Harry took his left hand in his right. Massaged it gently. Another tic. Slight. 

He let his left arm fall to his side and resumed playing with his right. 

His pinkie finger twitched again. Twice. Harry smiled. Played on with his right hand. Played on and on…

***

An Interview with a Film Composer

Here’s a link to an interview I did a few years back with film composer Thomas VanOosting. You may enjoy reading it. And thanks for stopping by.

Mannequin Monday – I play her guitar

5:55 p.m. Supermarket checker Lari talks addiction recovery with a customer. A story bite of mine.

And I visit the songwriting doc It All Begins with a Song. It’s all about the thriving artist colony that is the Nashville songwriting community.

What I’m Writing This Week

I’m sharing another story bite, this one inspired by a real supermarket checker I knew. I hope you enjoy it.

  Five Fifty Five

Bob Gillen

Lari’s phone alarm chirped as she scanned the last of twelve cans of cat food for her supermarket customer. She dug the phone out of her jeans pocket, smiled at the display, turned off the alarm. She stuffed the phone back in her pocket.

Her customer glanced at her own watch. “5:55. Is your shift ending?”

“I don’t get off till eight tonight.”

“Oh?” Her customer gave Lari a puzzled look.

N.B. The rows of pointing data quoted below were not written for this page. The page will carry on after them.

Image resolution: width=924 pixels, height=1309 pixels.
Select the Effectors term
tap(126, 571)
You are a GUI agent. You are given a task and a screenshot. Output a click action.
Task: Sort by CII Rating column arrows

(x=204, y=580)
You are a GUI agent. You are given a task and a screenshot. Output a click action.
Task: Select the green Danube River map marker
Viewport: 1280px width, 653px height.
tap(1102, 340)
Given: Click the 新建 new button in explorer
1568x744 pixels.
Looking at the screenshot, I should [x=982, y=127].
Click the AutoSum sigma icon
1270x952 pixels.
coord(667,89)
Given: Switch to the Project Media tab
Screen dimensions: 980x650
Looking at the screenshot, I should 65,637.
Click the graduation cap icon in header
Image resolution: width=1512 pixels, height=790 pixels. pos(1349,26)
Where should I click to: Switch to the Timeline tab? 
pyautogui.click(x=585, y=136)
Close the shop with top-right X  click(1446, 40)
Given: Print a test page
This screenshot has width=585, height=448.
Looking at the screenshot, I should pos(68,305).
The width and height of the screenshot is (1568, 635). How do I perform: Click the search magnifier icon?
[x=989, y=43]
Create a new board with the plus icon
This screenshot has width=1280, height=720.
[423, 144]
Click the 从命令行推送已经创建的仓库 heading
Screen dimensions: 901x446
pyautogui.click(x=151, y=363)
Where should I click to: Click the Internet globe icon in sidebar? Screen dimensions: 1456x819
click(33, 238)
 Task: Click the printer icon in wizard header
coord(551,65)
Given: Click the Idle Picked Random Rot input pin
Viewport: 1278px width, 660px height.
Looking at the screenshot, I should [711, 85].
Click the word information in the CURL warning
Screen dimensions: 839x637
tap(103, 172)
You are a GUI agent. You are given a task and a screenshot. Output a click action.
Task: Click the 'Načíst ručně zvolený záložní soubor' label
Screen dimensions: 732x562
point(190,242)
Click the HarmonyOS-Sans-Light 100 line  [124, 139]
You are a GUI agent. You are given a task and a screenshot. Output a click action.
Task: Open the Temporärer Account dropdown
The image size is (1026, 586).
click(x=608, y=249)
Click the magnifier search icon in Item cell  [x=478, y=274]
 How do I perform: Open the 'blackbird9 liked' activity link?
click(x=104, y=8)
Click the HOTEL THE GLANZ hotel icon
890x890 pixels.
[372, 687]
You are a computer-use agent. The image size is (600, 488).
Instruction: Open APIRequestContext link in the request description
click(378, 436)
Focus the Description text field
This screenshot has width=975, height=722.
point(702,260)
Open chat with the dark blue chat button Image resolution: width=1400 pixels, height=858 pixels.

Lari leaned around the register to see that there were no other customers in line.

“Five fifty five,” she said. “I had my last drink at 5:55 in the afternoon, I’m six years thirty two days sober today.”

“Good for you,” the customer said, as she slipped her credit card into the card reader. “You must be proud.”

Lari reached into another pocket, placed a large token on the counter next to the card reader. 

“I got this at my fifth year sober. Pick it up.”

The customer handled the token. “It’s heavy.”

Lari nodded.

“Your family must be happy with your sobriety.”

Lari checked again that there was no one else in line. 

She shrugged. “No one left. I do this for me.”

“I admire your courage.”

Lari looked the customer in the eye. “Husband left me years ago. My daughter is dead. OD’d last year.”

“Oh.”

“She’d be twenty eight tomorrow, if she had made it. Booze got her.”

“I’m so sorry.” Her customer took the receipt Liza handed her, folded it into her purse.

Lari put the token back in her pocket. Filled a paper bag with the customer’s grocery items.

I play her guitar.

“How do you cope?” the customer asked.

“I play her guitar.”

 The customer picked up her bag. “Her guitar?”

“I play it every night. Her favorite songs. I don’t play well, but…” 

A new customer began tossing her groceries on the belt. The exiting customer said, “You take care.” She walked away.

Lari scanned the first item sliding off the belt, a bottle of vodka. She quickly pulled out her phone, reset the alarm for 5:55 p.m. tomorrow.